=== Section Start ===

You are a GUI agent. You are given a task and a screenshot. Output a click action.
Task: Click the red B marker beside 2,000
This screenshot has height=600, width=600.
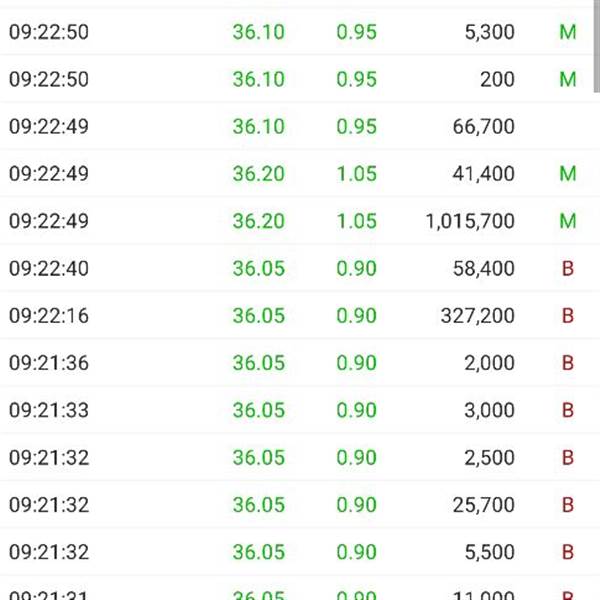[x=568, y=363]
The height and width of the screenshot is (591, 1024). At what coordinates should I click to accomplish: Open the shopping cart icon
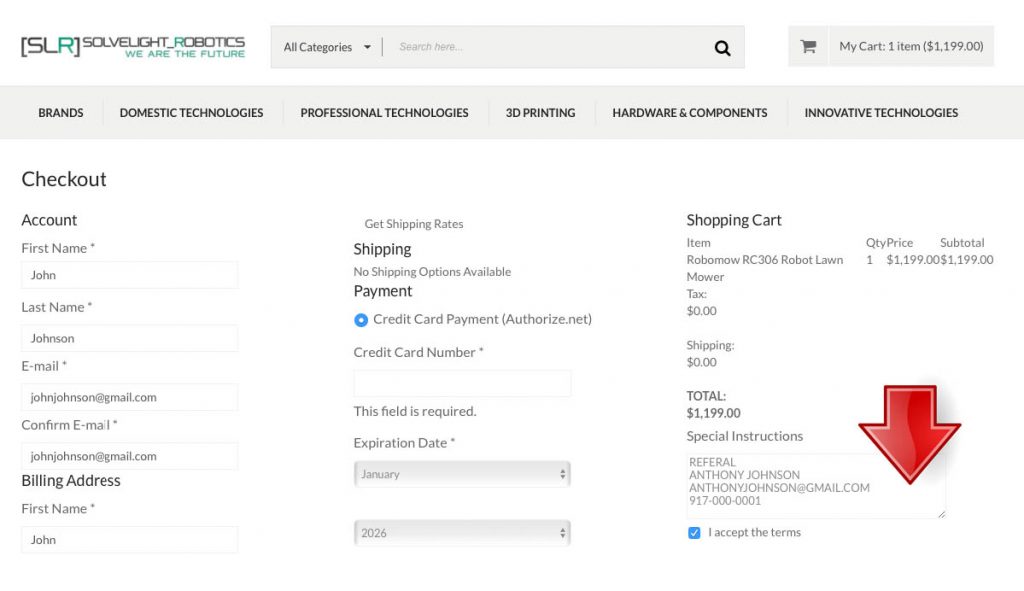pos(808,46)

=== Section End ===

WORK REQUEST ▸
Starting with the line that holds "The height and", reproduce exactly each line up to and including the last line of the material above, and drop the pictures.

COMPLETED TASK ▸
The height and width of the screenshot is (591, 1024). At what coordinates should I click to accomplish: Open the shopping cart icon
pos(808,46)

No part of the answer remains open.